生活クラブの「からし明太子(めんたいこ)」は食品添加物を一切使用していない無添加だ。着色料や発色剤などの添加物を使うのが当たり前の辛子明太子業界において、無添加の明太子を作るのがどれほど難しいか、業界関係者以外にはあまり知られていない。では、なぜ、難しいのか。提携先の泰山食品商行(東京都世田谷区)と製造を担当するイリイチ食品(山口県下関市)の両社長によれば、それは原料であるスケトウダラの卵が「繊細」だからだ。

添加物ありきで発展した業界

これが着色料も発色剤も使っていない明太子の自然な色だ。冷蔵庫で12時間ほどかけてゆっくり解凍することがおいしく食べる秘訣(ひけつ)

生活クラブと泰山食品商行の関係の歴史は長い。1968年、当時は島根県にあった泰山食品商行の前身の会社が、生活クラブに煮干しや昆布などを納めるようになった。それが縁で86年、生活クラブに「無添加の明太子を作れないか」と相談された泰山食品商行は、明太子メーカーの老舗、イリイチ食品に声をかけた。およそ2年もの開発期間を経て、88年、業界初ともいわれる無添加の「からし明太子」は誕生した。

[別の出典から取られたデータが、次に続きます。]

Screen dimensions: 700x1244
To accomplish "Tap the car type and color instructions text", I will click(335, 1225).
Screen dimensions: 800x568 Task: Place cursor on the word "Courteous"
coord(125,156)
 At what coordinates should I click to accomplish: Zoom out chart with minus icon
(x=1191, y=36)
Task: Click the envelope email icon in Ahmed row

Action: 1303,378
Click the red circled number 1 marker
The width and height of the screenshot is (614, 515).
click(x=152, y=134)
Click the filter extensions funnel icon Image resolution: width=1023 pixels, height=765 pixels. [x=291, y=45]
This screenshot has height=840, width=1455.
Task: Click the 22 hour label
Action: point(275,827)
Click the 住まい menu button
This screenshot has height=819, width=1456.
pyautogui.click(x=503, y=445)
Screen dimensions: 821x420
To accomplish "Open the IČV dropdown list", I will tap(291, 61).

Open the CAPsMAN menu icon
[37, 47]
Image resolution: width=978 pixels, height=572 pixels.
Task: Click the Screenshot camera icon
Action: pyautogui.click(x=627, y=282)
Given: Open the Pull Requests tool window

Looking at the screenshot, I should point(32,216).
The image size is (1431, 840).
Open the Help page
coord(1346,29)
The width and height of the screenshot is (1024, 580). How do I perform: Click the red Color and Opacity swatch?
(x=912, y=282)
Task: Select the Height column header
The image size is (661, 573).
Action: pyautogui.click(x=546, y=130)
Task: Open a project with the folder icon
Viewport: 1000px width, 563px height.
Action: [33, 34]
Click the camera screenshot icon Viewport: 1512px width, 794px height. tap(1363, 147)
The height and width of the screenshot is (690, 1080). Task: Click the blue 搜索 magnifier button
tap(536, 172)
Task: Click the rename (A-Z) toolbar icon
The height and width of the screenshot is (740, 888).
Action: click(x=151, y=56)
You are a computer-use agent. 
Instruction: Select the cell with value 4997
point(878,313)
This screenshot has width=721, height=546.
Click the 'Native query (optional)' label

辛子明太子といえば、光沢のある、鮮やかな赤やピンクを思い浮かべる人も多いだろう。だが、真っ白なご飯のうえで映えるあの鮮明な色は、添加物なしには絶対に出せない。色をよくする着色料や発色剤をはじめ、保存料、酸化防止剤、pH調整剤、調味料、甘味料、香料、酸味料、膨張剤、凝固剤など、明太子に使われる添加物をあげればきりがない。また、これら添加物を「魚卵用品質改良剤」と称して一袋にまとめた商品を製造する会社も存在する。添加物の会社とともに発展してきたのが明太子の業界なのだ。

黄色5号や赤色102号などの着色料は、発がん性が疑われるため、最近はこれらを使わず、「無着色」と表示する明太子が増えた。その表示を見て安心と思う消費者もいるかもしれないが、「無着色」と表示されている明太子も、ほとんどの場合、発色剤を使っている。発色剤として使われる亜硝酸ナトリウムは、魚に多く含まれる第2級アミンと反応して、ニトロソアミンという物質に変わる。このニトロソアミンは、発がん性物質の疑いが強いとされている。
「だけど実によくできています。発色剤を使えば本当においしそうに見えます」とイリイチ食品の代表取締役社長・髙井顕(たかいあきら)さんは複雑な心境を打ち明ける。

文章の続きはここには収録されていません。